> **Task directions**:
Return the line that has "Task: Toggle visibility of 形状 31 layer" and all lines below it through the last, exactly as they stand; omit pictures.

- Opening Delimiter -

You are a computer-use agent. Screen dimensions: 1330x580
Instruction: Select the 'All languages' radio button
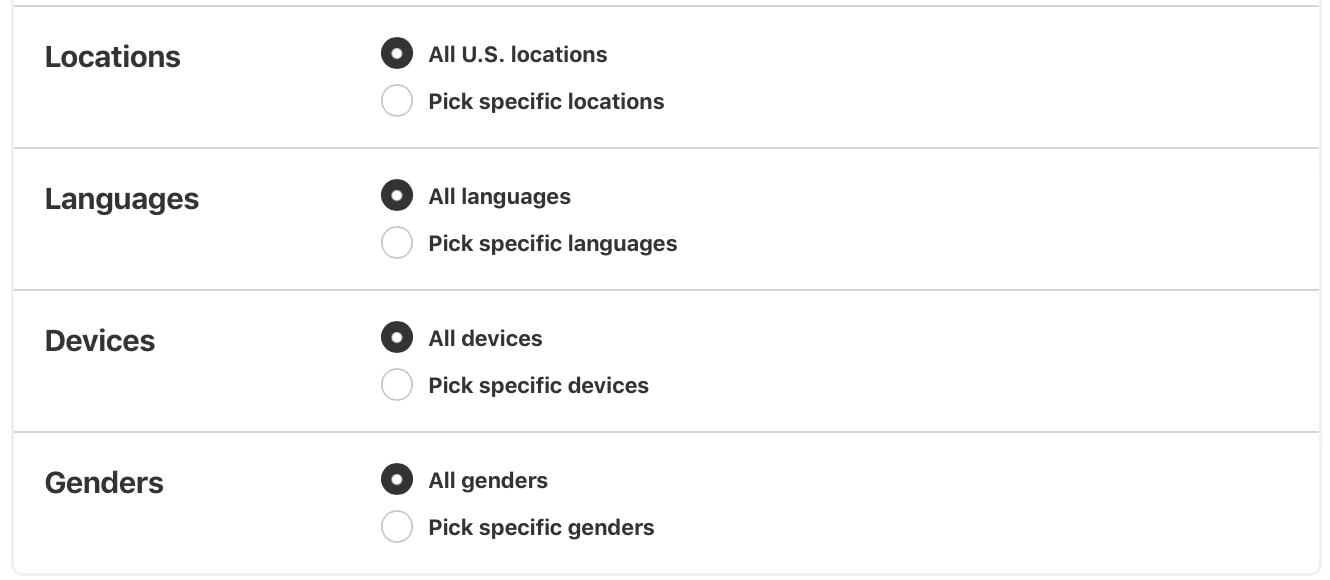[x=397, y=196]
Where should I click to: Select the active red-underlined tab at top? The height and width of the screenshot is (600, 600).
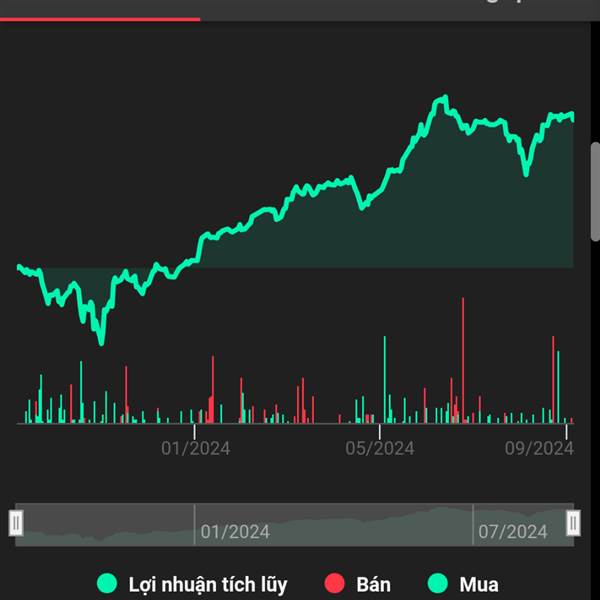point(100,10)
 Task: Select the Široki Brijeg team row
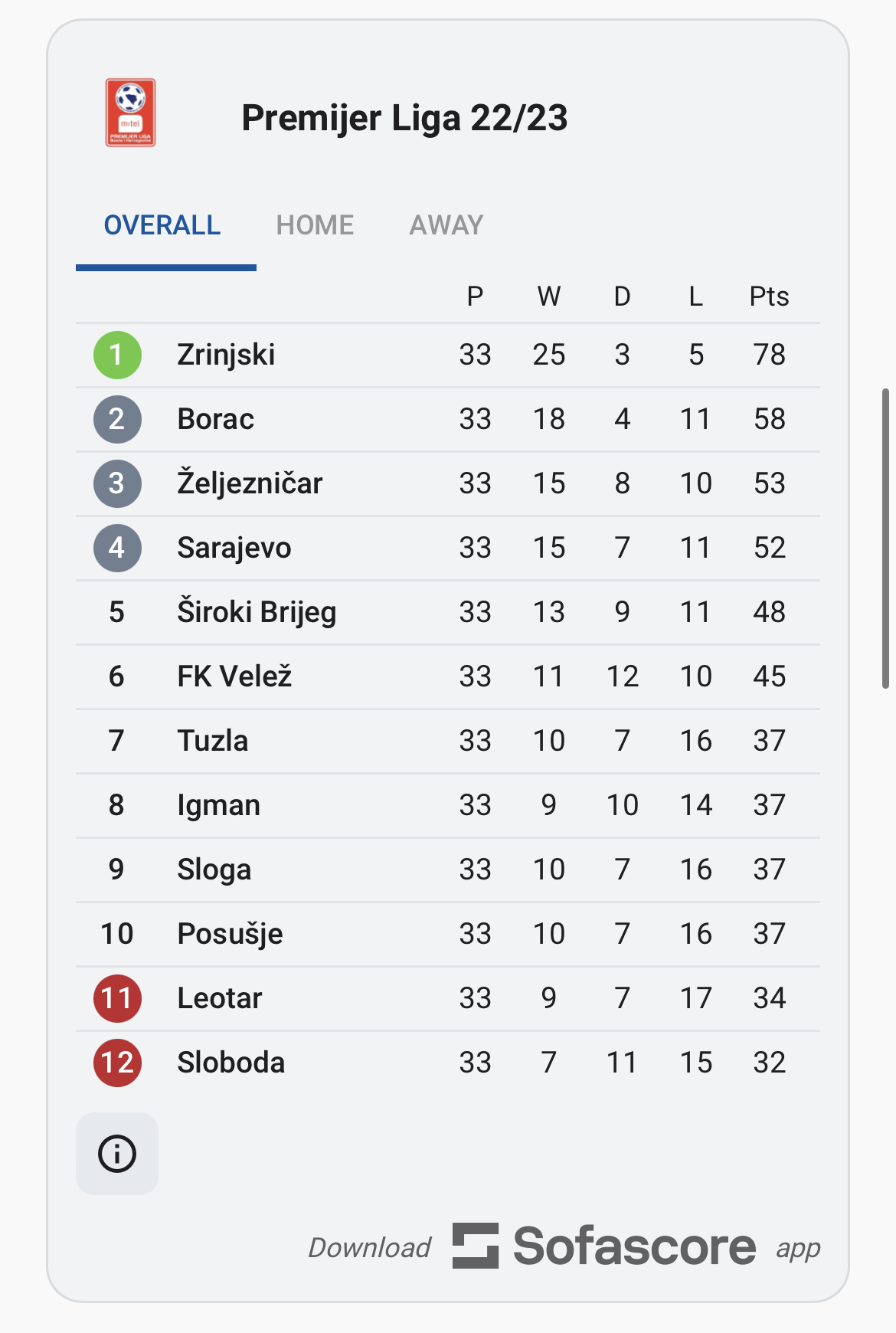click(x=257, y=613)
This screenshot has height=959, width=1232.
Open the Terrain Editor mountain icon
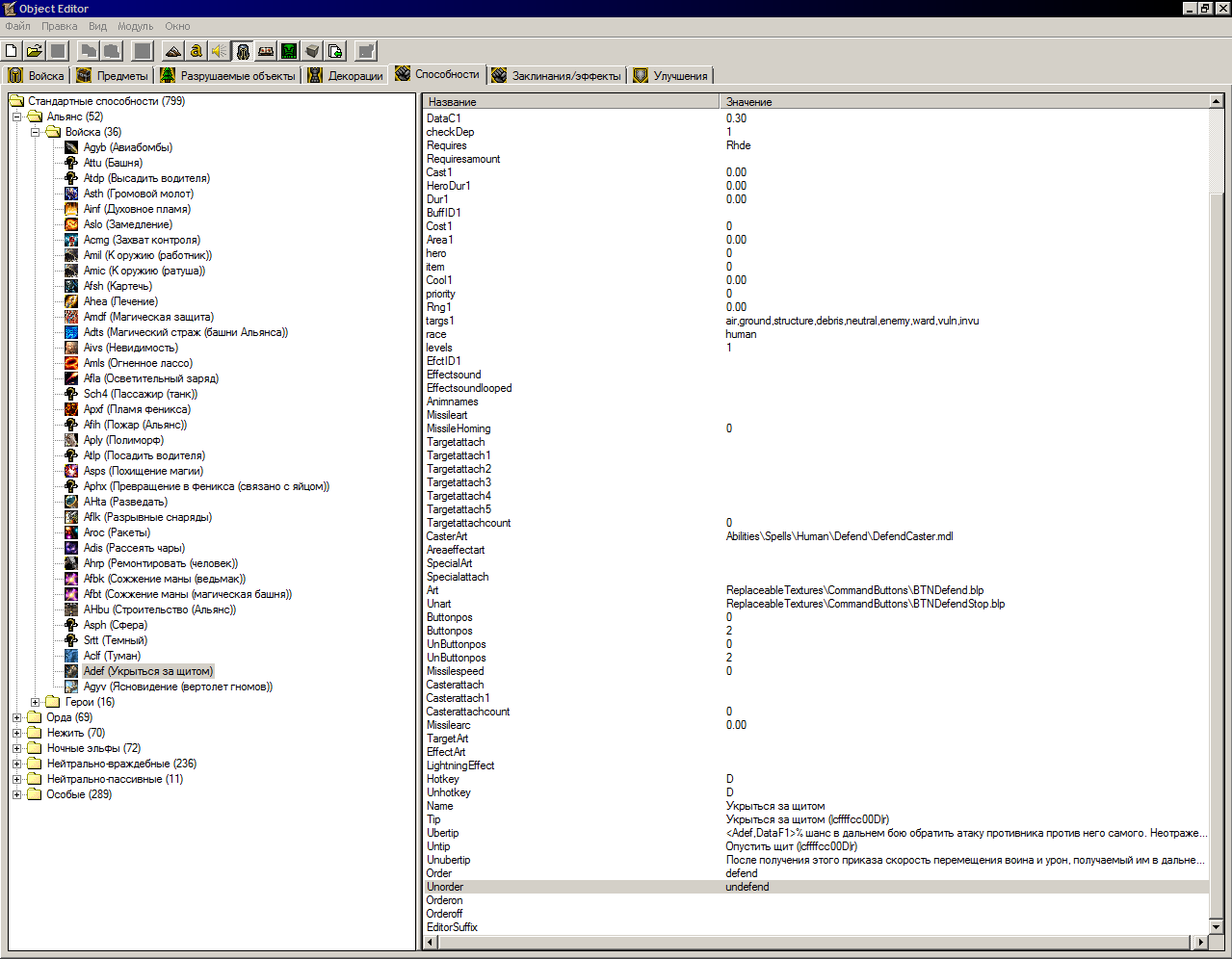point(173,51)
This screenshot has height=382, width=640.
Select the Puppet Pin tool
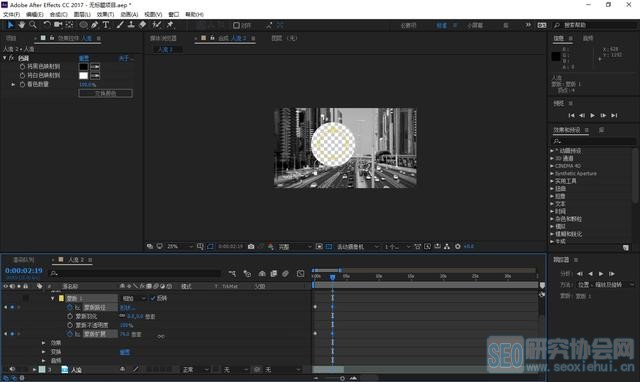(x=170, y=25)
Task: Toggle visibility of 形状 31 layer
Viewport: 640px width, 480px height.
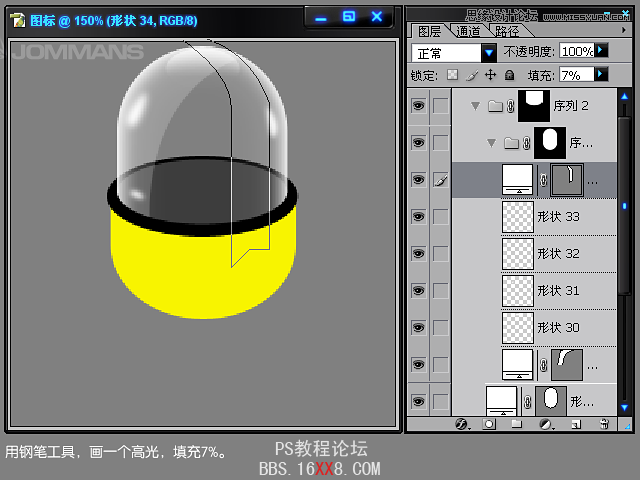Action: click(418, 290)
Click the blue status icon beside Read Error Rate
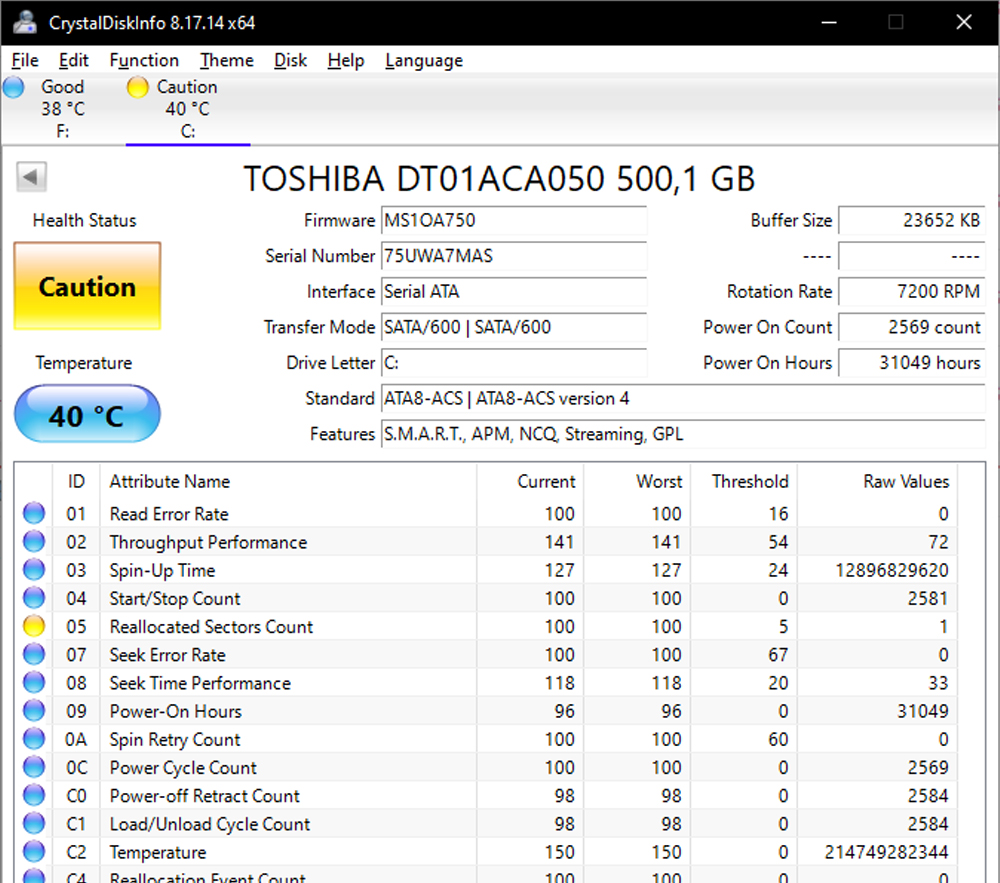 pyautogui.click(x=34, y=514)
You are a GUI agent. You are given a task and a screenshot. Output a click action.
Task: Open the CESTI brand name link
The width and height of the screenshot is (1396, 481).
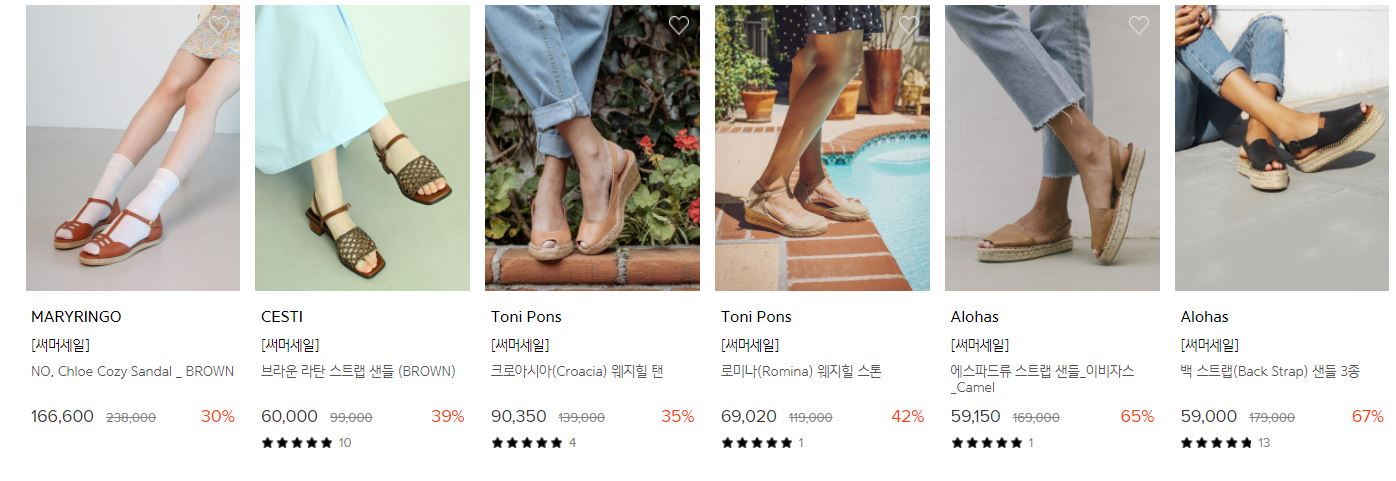[282, 317]
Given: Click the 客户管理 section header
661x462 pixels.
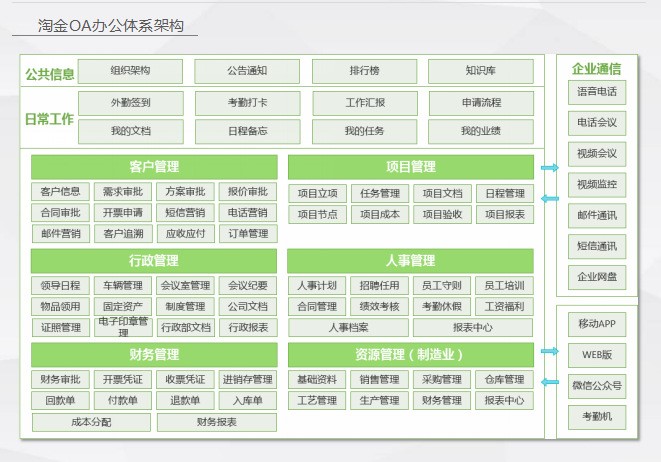Looking at the screenshot, I should tap(155, 167).
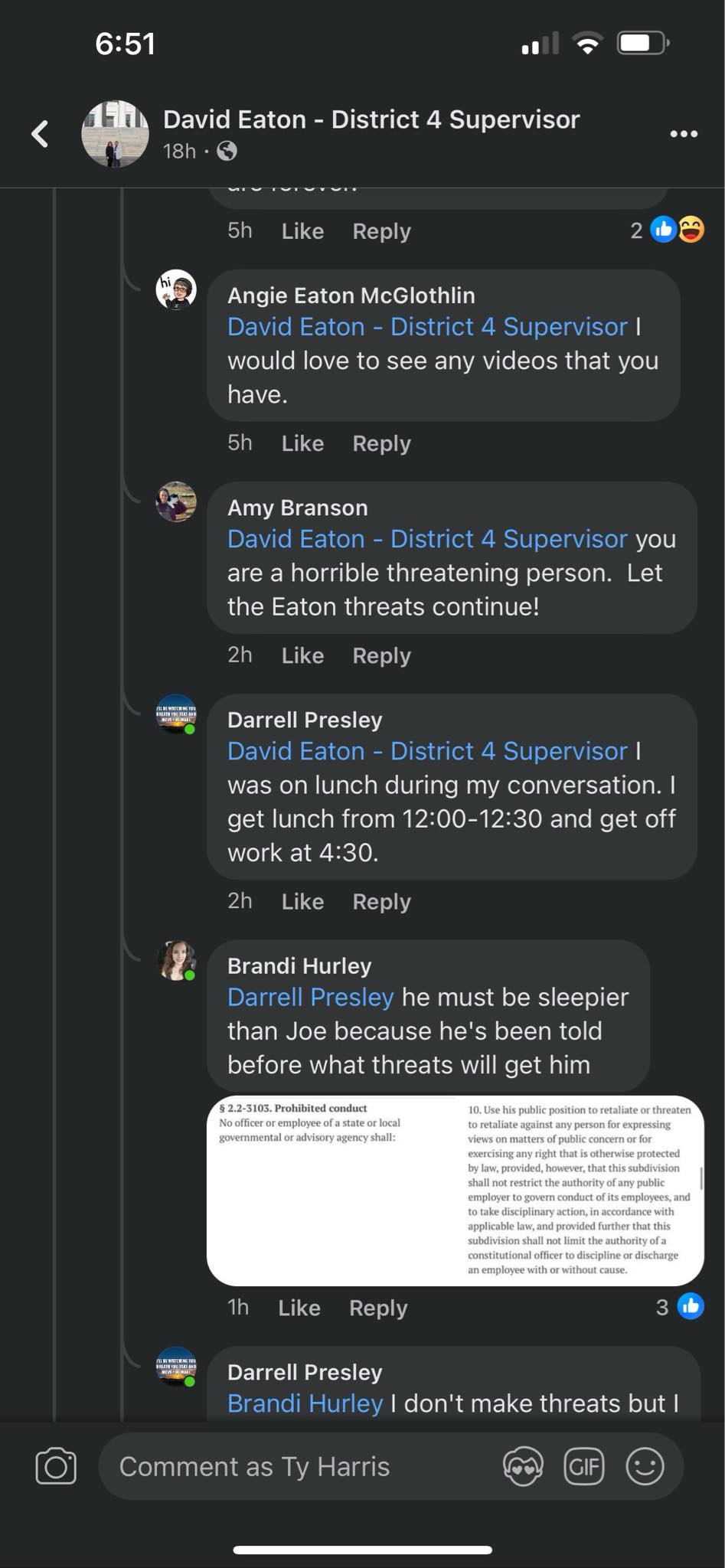Open the avatar sticker picker icon
725x1568 pixels.
[x=523, y=1466]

- Closing Delimiter -

> **Problem solution**:
Task: Toggle visibility of 形状 31 layer
Viewport: 640px width, 480px height.
Action: click(418, 290)
Click the blue status icon beside Read Error Rate
 pyautogui.click(x=34, y=514)
You are a GUI agent. You are given a task and a screenshot. Output a click action.
Task: Open the CESTI brand name link
The width and height of the screenshot is (1396, 481).
[282, 317]
Given: Click the 客户管理 section header
661x462 pixels.
Looking at the screenshot, I should tap(155, 167).
Open the avatar sticker picker icon
725x1568 pixels.
[x=523, y=1466]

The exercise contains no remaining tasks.